MERCURY 13: MISSING THE BOAT

- —Moeena Halim

New on Netflix, Mercury 13 is the story of a missed opportunit­y. Thirteen female pilots prove they are fit to be astronauts. But NASA never sends them to space. The one-hour documentar­y juxtaposes archival footage with fresh interviews of two of the women from the “Mercury 13”—Wally Funk and Sarah Ratley—as well as Janey Hart’s daughter and Bernice Steadman’s husband.

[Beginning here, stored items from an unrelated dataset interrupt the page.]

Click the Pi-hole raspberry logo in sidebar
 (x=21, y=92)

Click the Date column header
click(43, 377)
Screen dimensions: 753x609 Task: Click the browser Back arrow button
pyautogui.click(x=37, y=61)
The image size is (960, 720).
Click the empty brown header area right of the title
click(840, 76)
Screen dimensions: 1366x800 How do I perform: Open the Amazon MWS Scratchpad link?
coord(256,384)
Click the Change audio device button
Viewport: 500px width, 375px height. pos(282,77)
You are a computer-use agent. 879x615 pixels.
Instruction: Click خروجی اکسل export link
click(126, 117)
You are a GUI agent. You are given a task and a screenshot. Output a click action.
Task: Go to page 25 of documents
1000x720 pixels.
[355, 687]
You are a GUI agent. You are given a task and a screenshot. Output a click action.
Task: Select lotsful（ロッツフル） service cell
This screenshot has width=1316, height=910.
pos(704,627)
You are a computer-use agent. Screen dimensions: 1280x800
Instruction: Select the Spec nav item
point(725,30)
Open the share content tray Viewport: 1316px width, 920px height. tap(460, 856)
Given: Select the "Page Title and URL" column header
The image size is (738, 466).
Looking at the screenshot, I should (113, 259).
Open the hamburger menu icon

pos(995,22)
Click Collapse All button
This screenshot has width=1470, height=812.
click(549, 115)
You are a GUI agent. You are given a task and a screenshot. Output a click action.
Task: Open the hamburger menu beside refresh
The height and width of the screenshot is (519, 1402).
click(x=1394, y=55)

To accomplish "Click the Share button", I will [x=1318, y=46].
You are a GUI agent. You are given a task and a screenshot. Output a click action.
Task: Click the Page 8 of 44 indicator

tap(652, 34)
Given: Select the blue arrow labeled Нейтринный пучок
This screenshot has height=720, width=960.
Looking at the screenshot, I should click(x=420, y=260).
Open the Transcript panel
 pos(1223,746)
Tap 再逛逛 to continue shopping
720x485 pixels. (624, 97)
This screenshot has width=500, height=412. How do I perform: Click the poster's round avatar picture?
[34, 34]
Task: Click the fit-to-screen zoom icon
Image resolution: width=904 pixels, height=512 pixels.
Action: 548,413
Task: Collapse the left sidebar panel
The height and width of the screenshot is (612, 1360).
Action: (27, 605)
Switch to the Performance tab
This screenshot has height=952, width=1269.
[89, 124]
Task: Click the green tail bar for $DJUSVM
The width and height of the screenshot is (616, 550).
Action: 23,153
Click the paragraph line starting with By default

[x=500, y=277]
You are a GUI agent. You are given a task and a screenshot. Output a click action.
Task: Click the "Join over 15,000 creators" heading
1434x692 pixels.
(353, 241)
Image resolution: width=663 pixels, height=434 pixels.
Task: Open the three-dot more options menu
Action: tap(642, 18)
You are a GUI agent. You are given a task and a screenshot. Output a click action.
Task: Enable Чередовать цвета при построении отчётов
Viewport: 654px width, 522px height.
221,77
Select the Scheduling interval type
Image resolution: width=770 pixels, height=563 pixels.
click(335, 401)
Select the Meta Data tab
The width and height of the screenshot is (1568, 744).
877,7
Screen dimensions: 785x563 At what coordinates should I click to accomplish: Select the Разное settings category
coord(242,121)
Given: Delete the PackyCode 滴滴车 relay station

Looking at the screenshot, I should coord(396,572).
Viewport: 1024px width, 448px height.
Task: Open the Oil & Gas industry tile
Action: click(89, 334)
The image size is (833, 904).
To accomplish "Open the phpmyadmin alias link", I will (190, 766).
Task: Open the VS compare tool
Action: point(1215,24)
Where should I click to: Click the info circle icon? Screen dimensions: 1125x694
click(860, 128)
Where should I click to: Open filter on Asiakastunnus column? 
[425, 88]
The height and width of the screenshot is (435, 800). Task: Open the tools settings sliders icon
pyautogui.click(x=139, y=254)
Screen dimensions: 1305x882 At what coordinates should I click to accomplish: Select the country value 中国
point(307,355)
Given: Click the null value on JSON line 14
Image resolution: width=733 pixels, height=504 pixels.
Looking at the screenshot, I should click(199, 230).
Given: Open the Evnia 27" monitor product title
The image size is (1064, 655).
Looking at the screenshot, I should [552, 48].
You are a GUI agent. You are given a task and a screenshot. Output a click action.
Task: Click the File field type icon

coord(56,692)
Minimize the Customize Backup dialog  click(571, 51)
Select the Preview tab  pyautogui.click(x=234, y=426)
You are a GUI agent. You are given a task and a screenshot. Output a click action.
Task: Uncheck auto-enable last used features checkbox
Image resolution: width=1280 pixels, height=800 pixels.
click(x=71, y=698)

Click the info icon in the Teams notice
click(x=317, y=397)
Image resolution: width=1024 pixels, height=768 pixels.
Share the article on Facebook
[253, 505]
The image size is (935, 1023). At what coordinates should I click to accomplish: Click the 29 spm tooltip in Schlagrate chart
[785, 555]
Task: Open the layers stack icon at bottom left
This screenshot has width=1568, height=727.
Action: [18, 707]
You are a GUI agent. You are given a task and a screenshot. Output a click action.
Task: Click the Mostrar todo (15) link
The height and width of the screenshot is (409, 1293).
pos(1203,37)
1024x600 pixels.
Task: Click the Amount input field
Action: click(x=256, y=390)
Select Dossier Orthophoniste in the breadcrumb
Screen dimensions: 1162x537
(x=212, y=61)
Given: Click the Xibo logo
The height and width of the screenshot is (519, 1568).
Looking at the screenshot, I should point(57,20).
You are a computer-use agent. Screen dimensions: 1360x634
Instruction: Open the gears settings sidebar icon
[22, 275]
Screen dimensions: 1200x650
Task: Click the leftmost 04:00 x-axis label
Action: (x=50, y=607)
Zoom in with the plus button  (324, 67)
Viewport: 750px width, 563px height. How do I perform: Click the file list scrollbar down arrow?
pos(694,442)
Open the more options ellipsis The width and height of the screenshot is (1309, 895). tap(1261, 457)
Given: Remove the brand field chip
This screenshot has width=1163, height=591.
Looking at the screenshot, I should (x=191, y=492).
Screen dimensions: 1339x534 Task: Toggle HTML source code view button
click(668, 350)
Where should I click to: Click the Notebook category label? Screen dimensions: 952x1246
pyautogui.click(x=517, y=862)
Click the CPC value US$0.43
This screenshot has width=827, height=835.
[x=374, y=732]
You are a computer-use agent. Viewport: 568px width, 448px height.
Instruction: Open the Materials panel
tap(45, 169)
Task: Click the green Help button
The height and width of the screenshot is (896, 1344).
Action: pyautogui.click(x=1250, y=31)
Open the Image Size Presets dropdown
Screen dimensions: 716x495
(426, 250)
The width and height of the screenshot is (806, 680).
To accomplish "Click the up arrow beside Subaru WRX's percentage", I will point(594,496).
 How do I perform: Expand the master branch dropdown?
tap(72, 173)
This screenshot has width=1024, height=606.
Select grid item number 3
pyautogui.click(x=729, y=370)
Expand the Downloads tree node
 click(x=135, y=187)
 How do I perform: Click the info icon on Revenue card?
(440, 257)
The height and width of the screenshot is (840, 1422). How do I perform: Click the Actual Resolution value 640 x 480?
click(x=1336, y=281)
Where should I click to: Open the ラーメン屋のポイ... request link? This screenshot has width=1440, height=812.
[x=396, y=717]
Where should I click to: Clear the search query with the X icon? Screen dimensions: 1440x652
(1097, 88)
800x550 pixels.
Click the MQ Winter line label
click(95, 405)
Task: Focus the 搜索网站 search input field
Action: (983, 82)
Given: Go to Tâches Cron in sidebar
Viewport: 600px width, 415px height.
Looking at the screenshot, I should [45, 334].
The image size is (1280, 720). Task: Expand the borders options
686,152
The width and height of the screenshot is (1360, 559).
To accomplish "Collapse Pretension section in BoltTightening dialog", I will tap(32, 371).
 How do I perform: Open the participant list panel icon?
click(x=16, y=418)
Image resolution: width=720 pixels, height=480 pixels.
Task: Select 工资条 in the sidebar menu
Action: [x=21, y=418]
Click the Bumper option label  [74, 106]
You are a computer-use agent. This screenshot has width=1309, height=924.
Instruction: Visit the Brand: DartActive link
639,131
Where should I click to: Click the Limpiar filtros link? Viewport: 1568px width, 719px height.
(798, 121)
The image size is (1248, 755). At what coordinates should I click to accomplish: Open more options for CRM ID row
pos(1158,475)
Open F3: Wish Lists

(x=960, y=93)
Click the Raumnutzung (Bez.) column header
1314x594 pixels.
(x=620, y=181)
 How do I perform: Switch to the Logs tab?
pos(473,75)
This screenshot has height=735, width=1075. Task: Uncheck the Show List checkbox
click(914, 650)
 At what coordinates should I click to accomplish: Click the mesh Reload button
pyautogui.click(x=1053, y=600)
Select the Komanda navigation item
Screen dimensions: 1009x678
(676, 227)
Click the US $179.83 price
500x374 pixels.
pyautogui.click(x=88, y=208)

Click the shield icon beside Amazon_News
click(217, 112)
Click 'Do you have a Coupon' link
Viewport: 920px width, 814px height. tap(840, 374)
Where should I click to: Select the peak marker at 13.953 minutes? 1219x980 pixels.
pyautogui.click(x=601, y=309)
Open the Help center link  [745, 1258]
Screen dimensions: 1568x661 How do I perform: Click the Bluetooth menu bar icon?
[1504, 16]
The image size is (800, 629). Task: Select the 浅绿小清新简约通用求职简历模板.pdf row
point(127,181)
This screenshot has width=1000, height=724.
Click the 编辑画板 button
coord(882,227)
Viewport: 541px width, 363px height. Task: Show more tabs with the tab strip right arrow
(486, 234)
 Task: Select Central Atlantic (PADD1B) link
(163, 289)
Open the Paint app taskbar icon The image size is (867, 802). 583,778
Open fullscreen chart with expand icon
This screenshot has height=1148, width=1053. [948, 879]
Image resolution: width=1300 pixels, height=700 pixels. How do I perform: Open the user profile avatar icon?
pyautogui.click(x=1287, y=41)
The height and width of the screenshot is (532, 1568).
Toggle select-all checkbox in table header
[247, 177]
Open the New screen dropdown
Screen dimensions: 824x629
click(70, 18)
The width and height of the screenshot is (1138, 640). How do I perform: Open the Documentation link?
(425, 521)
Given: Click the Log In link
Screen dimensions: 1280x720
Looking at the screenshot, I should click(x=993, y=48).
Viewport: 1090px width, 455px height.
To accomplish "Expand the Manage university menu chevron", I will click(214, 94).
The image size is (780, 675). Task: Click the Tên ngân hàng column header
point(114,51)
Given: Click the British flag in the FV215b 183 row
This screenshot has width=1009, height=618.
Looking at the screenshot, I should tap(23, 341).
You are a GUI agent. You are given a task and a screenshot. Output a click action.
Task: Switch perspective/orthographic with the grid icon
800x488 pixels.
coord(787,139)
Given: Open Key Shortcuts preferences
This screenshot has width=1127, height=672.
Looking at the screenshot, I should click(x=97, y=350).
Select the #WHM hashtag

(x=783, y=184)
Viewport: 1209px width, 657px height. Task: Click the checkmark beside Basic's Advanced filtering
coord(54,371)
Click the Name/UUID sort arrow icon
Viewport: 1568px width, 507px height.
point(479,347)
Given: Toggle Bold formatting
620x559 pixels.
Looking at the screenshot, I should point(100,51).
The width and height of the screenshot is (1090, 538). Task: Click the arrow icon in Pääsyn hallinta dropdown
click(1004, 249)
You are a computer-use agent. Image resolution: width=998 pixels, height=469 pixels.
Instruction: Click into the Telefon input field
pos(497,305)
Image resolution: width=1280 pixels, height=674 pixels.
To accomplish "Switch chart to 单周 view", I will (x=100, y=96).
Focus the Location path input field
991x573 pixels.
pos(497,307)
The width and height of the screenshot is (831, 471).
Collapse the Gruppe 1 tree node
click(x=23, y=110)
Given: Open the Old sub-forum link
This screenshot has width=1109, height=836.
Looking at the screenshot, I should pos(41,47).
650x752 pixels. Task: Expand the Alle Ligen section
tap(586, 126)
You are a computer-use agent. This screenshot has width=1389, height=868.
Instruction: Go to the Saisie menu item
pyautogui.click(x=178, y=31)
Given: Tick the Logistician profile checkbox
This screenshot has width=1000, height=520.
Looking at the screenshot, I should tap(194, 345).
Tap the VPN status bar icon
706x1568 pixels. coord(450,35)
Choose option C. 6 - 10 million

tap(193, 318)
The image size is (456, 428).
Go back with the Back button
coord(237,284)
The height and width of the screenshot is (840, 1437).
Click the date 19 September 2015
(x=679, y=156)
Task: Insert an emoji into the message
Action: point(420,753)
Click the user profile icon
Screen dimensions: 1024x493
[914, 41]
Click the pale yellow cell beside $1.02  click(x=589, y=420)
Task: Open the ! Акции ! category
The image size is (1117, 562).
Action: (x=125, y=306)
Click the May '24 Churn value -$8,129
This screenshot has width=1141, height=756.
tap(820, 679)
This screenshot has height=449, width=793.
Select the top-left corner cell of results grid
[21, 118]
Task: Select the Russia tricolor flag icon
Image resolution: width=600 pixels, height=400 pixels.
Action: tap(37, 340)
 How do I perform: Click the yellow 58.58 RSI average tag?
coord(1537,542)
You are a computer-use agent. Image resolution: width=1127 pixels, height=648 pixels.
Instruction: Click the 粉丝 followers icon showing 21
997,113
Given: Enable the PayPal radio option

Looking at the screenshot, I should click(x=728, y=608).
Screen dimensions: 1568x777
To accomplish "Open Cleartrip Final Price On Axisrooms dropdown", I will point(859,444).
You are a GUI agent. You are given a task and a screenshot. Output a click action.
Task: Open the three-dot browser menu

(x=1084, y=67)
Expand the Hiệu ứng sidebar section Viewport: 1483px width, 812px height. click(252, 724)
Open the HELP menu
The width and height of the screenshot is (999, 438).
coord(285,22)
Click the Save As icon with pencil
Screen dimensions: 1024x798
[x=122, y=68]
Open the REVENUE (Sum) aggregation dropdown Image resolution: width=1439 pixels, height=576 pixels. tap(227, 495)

Jackie Lovelace Johnson recounts how her father, physician William Randolph Lovelace, began the programme in 1959. As head of NASA’s Life Sciences department, he’d developed a series of rigorous tests for the selection of astronauts. Then, influenced by iconic pilot Jackie Cochran, he began privately testing female pilots to see if they’d make the cut. After three phases of oddball tests, Lovelace selected 13 women who came to be known as the Mercury 13. But when NASA got wind of this, it shut down the programme. It was never revived, and NASA did not send its first female astronaut into space until Sally Ride in 1983—20 years after the Russians sent Valentina Tereshkova into space in 1963.

Opposition to the Mercury 13 came from all corners. Though the sexual revolution was under way, men were convinced they were cooler under pressure. Besides, military regulation­s prevented women from flying fighter jets, so they weren’t eligible to be astronauts. Although Jerrie Cobb and Janey Hart fought hard to change policy by presenting their case to Congress, Cochran’s shocking opposition to the mission seemed to be the final nail in the coffin.

Eileen Collins, the first American woman to pilot and command the space shuttle, offers a stirring tribute to the Mercury 13. But the real highlight of the documentar­y is the comment by astronaut Gordon Cooper after the Russians sent Tereshkova into space. Maybe we should have sent a woman on the Mercury-Atlas, he says, instead of a chimpanzee.